Çünkü tarihsel örnekler, bilimsel gerçekler ve mevcut İktidarın yaptıkları, gelecek için tahminlerimiz çerçevesinde, neler yapılması gerektiğini adeta dikte ediyorlardı.
***
HEDEFLER:
İktidar, Ülke ve Rejim aleyhine neler yaptıysa ve neler yapıyorsa, onlar düzeltilmeli ve gelecekte beliren tehlikeler de engellenmelidir.
1) İktidar Parlamenter Demokratik Rejimi değiştirmiş, yerine, “Cumhurbaşkanlığı Hükümet Sistemi” dediği, tek bir kişiye bağlı, benim, “Şahsım Devleti” dediğim ucube, dengesiz ve başarısız bir Rejim kurmuştur.

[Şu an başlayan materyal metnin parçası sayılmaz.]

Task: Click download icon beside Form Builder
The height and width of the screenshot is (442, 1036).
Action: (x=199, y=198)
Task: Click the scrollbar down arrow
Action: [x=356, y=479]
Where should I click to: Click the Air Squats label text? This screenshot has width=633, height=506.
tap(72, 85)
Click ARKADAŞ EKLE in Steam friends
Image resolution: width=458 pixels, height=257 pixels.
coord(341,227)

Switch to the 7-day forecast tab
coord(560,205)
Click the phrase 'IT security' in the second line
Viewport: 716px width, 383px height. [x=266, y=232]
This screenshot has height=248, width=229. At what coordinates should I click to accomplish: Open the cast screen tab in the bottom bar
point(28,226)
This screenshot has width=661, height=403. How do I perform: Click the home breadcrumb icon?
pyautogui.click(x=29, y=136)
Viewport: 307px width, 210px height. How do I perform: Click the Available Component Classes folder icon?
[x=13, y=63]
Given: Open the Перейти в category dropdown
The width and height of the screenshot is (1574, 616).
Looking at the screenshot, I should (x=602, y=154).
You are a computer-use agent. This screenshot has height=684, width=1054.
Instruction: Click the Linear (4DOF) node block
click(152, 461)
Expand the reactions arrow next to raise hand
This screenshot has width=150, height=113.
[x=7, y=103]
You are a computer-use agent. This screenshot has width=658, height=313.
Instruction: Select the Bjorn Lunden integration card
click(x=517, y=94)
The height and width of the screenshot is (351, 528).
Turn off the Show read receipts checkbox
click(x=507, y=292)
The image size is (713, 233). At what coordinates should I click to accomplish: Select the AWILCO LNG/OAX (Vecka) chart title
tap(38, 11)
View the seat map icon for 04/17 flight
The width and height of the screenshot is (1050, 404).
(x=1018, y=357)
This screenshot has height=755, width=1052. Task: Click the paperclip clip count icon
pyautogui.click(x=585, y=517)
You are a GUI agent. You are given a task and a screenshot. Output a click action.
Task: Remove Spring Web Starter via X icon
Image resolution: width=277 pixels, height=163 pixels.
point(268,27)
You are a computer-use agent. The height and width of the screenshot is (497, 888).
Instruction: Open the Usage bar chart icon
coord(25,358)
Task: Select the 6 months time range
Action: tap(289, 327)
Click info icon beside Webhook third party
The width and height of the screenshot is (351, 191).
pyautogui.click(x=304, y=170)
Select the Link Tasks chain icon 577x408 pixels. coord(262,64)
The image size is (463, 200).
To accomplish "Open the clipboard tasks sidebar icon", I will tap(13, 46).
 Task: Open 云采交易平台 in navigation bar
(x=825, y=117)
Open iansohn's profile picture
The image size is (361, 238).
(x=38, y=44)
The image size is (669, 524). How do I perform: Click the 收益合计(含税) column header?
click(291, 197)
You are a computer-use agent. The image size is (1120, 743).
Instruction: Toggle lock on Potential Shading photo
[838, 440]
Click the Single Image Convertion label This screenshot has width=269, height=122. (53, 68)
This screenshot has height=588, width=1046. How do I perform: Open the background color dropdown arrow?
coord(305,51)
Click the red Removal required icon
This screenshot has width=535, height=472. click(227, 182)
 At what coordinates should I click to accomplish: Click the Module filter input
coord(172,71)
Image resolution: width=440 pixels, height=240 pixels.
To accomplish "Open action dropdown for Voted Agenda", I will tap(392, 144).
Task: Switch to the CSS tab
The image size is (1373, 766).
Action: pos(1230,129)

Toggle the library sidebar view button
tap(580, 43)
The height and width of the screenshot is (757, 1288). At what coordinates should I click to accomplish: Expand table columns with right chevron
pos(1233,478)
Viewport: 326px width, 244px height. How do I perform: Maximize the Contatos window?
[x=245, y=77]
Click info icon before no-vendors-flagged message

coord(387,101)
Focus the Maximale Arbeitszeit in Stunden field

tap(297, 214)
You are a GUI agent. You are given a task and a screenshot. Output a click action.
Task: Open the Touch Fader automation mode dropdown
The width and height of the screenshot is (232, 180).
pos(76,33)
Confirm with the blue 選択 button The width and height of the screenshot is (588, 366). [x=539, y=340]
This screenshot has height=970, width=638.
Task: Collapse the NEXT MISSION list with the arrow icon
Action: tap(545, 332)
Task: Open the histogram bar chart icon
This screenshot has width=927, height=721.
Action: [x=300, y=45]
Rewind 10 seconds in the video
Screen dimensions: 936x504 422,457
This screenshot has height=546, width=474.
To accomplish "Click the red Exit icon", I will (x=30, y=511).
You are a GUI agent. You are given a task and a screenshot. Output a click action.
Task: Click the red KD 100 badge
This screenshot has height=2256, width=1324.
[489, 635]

Dolayısıyla yapılacak Devrimci Demokratik Direnişin örgütlenme ve eylemlerinin hedefi “Parlamenter Demokratik Rejimin” yeniden kurulmasıdır.
2) İktidar Anayasa’yı değiştirmiştir; üstelik kendi yaptığı Anayasa’ya bile uymamaktadır.
O halde yapılacak Devrimci Demokratik Direnişin, örgütlenme ve eylemlerin hedefi, ülkeyi, Anayasa’nın felsefesine ve ilkelerine uygun olarak Demokratik, Laik ve Sosyal bir Hukuk Devleti yapısına kavuşturmak, bu ilkeleri savunmak olmalıdır.
3) İktidar, bütün değişikliklerle, yargıyı emrine almış, haksızlık ve hukuksuzlukları, yine yargıyı kullanarak uygulamış, işine gelmeyen kararları ise Anayasa Mahkemesi’ninkiler de dahil olmak üzere, dikkate almamıştır.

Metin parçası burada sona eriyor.